The subtext of that exhortation was that if you cannot use science to prove God, then you are not truly a scientist. You are not very bright and intelligent, and you don’t truly understand nature’s working. Unlike most religious people who are uncomfortable with science, and seek peace, approval, and recognition from a scientist, Prabhupada would make his position the standard for approving the scientist. If you can prove God using science, then you are a scientist and your knowledge is valid, otherwise not.

Prabhupada was so confident of his position that one time he quoted a Bengali proverb, which says: “Using your mortar and pestle, I’m going to break your teeth”. In short, we can use science to disprove its materialism, atheism, evolutionism, determinism, etc., those very things that seem to give modern science its “teeth” against religious claims. This is a big idea, because nobody that I know of, has had the audacity to say that science can be overhauled using religious ideas. Also, nobody that I know of, believes that God’s existence can be proven from purely rational and empirical science.

The best current argument in support of this idea is the Fine-Tuning Design Argument, and it claims that the constants of nature (such as the Planck’s constant, Boltzmann’s constant, speed of light, Gravitational constant, etc.) are so finely tuned for life to arise, that they must have been tuned by God. But according to Sañkhya philosophy, all these constants operate on physical properties such as mass, charge, temperature, etc. which aren’t real; the real properties are taste, touch, sound, sight, and smell. Similarly, the idea that the world is governed by mathematical laws is also false because it is governed by demigods. Whatever order we see in nature is because these governors are responsible and rational, rather than freewheeling, whimsical, autocratic, or arbitrary rulers. If we reject the Fine-Tuning Design Argument (which, by the way, is widely accepted to be the best argument for God’s existence in modern science), then the idea that science can be used to prove God’s existence would turn out to be a false claim.

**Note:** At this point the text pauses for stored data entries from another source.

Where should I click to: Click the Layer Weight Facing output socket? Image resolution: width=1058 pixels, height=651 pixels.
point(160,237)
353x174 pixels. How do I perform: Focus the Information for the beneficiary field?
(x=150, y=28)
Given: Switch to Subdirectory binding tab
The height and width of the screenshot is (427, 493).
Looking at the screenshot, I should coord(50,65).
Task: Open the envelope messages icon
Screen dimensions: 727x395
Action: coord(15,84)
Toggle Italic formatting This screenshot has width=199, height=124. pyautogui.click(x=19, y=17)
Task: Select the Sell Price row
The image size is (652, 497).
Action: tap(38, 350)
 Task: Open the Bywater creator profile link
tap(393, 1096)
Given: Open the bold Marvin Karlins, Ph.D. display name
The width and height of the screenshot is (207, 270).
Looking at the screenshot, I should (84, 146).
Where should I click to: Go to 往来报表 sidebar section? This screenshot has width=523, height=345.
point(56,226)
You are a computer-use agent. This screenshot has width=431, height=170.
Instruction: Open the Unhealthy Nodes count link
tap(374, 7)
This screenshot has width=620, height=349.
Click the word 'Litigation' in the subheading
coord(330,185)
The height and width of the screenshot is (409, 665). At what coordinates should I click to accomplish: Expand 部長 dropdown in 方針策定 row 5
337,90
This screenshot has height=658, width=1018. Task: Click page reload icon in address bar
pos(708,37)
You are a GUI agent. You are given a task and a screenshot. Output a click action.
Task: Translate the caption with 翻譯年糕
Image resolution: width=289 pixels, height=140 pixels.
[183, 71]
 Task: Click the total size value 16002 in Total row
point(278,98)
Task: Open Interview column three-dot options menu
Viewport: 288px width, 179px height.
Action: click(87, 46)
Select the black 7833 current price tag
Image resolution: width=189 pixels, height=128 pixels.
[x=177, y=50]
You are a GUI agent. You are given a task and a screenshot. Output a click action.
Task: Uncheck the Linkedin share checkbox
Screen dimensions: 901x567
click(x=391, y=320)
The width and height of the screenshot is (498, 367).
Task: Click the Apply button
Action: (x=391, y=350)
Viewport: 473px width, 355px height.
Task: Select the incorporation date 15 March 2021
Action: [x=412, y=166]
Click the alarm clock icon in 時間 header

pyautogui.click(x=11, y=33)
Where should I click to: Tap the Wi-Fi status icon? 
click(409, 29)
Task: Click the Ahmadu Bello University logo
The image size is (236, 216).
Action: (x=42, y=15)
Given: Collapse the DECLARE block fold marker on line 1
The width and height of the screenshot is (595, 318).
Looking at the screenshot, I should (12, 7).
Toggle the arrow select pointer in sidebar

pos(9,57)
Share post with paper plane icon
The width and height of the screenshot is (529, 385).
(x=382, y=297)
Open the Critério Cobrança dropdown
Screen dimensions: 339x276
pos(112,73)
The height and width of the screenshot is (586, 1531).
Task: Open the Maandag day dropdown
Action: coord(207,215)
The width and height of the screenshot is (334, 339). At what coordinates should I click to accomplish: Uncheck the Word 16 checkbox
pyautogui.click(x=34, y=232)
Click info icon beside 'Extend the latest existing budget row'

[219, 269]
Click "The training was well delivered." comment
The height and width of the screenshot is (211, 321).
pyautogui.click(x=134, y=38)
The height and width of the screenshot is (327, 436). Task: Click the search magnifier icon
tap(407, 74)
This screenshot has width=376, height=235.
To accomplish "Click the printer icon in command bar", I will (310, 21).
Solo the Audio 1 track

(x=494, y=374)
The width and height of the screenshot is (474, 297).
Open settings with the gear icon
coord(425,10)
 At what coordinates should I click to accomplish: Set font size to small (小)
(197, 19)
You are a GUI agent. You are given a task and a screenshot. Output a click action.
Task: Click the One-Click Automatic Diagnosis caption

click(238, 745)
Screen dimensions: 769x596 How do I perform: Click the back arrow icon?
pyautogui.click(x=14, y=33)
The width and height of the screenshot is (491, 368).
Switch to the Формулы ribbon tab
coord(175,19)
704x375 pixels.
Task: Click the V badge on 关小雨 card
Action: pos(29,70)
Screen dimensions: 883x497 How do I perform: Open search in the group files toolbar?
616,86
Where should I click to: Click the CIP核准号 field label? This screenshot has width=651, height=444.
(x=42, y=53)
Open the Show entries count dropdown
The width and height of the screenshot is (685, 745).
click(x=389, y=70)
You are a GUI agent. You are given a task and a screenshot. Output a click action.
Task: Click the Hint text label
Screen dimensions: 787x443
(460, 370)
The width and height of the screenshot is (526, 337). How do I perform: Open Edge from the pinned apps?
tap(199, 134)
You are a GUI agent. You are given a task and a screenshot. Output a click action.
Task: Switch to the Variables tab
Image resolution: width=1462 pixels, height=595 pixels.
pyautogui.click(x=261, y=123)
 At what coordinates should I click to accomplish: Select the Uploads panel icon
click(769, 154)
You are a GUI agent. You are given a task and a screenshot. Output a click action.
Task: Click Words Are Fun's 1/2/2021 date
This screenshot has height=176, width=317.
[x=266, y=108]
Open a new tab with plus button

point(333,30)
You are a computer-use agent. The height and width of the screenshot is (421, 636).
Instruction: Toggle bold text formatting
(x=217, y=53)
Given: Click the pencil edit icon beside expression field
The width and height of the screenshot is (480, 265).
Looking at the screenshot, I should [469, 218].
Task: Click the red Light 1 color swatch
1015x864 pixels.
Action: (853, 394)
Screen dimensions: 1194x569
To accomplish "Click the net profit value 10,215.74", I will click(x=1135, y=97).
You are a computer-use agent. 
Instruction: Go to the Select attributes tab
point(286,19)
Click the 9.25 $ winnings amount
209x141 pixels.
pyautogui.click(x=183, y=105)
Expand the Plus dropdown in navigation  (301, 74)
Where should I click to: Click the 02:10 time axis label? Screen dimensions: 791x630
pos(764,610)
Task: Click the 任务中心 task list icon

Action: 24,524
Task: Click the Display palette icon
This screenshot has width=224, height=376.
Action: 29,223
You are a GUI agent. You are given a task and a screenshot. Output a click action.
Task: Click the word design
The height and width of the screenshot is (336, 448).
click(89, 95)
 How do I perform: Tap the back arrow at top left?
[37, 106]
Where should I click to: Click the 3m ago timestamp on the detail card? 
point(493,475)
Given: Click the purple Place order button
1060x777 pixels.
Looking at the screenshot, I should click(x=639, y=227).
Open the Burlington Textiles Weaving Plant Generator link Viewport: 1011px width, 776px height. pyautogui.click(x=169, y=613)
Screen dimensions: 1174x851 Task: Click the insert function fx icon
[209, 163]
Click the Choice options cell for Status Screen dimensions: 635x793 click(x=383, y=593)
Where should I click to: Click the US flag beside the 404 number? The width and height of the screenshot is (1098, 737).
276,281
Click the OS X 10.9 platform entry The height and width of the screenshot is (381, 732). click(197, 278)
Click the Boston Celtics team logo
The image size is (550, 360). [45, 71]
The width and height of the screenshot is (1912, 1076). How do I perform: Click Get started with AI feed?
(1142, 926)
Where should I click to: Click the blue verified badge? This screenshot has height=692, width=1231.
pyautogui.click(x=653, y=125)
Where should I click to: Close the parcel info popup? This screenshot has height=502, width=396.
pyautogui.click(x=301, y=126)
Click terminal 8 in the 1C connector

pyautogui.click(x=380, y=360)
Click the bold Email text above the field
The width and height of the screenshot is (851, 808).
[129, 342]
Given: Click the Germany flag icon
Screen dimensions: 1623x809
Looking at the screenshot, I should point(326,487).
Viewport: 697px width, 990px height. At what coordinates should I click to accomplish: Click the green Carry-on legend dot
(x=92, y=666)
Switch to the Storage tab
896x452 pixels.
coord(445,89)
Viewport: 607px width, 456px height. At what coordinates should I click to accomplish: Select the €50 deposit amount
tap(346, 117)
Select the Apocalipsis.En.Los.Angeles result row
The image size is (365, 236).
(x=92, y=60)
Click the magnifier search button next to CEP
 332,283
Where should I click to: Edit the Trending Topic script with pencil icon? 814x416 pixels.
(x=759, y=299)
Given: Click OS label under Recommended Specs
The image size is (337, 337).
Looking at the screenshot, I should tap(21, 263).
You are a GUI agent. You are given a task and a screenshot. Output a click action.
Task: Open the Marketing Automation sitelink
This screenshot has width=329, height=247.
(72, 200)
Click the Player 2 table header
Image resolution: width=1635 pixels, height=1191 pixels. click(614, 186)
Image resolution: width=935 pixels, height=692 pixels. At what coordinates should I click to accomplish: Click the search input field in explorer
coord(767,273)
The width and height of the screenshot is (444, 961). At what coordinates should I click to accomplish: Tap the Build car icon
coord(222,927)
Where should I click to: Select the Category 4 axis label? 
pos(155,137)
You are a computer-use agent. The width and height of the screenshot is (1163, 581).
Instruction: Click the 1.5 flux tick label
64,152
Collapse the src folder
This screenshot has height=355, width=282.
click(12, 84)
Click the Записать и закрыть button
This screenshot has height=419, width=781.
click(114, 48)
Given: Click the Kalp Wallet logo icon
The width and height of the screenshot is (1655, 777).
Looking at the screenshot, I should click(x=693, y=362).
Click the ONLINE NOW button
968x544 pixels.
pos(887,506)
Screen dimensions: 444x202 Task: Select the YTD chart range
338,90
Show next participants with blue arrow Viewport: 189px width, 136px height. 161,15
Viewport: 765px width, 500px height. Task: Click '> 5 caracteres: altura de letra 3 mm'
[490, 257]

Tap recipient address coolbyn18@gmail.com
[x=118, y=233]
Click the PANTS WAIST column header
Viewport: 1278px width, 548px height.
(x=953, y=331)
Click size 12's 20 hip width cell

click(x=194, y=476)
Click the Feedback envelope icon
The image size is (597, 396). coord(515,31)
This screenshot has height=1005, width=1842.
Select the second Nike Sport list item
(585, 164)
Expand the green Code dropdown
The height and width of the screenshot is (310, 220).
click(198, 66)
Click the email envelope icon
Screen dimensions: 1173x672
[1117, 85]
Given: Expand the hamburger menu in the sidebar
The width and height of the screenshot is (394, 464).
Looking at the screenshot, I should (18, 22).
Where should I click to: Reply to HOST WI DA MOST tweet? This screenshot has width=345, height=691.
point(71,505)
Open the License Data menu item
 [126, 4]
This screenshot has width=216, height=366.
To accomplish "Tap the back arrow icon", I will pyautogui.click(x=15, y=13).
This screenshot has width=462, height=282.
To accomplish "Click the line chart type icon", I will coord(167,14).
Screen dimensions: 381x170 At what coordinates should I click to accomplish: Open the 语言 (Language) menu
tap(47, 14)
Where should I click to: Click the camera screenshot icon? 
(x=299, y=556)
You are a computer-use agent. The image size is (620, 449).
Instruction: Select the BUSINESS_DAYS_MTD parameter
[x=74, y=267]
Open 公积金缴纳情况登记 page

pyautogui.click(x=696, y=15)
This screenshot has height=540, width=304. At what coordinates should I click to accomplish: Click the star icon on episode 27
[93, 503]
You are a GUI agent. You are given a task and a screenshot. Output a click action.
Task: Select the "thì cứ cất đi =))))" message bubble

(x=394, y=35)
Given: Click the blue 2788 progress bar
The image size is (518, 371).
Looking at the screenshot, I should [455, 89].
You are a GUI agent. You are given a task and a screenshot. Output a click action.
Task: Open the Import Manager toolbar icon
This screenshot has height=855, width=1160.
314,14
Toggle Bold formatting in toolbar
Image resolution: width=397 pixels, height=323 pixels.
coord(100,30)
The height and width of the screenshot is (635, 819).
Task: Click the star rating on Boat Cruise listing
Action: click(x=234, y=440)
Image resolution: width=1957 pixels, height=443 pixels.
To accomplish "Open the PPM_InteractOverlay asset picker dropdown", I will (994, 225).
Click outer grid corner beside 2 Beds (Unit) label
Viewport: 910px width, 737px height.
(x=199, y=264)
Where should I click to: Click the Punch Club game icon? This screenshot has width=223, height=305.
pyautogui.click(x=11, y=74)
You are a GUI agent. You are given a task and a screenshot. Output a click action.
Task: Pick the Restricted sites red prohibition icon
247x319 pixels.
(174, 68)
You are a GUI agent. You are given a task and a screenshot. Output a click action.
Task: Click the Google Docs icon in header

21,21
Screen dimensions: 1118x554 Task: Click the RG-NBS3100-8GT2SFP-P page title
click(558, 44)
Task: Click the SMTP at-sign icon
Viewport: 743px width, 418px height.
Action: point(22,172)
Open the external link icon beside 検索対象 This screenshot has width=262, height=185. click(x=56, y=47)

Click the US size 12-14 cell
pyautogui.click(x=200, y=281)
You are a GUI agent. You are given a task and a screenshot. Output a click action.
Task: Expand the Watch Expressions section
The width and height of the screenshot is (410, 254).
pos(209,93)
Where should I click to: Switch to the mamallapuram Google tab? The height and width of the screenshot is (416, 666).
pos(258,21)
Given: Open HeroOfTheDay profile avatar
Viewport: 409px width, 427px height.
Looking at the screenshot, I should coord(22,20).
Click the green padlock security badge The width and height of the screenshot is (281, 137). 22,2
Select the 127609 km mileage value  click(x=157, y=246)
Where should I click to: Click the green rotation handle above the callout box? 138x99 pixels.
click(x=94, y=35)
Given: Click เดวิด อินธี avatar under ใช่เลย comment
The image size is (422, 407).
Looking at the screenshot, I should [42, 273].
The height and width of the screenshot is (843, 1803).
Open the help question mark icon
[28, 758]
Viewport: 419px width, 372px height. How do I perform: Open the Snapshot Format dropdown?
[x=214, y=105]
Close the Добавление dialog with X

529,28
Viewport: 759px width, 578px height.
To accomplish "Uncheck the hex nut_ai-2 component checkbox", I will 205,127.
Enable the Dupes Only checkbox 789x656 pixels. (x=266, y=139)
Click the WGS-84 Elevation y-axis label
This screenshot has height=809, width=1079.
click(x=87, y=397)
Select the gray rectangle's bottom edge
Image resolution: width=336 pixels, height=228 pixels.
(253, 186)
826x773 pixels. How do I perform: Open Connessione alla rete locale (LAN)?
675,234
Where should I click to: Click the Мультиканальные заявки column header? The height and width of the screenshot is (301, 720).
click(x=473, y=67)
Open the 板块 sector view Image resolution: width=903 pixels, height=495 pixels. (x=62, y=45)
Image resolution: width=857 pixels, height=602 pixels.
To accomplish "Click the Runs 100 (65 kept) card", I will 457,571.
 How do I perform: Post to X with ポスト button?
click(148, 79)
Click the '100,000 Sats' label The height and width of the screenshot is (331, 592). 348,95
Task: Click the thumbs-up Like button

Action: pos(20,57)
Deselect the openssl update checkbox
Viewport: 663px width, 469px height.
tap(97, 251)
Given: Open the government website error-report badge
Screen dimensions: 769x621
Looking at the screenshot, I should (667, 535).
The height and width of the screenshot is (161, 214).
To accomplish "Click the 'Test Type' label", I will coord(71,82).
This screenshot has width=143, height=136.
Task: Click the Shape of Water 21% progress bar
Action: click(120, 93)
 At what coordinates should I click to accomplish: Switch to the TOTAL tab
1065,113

Again, this is where intimacy with a subject is important. Prabhupada had such a deep understanding of matter that he would write things like: (a) forms exist in the ether from which the gross world springs, (b) the planets are hanging off the pole star through “ropes of wind”, (c) with the advancement of science we will one day be able to communicate with Vaikunṭha, (d) space and time are correlative terms (i.e. they cannot be truly separated), and (e) space and time were related to atomism.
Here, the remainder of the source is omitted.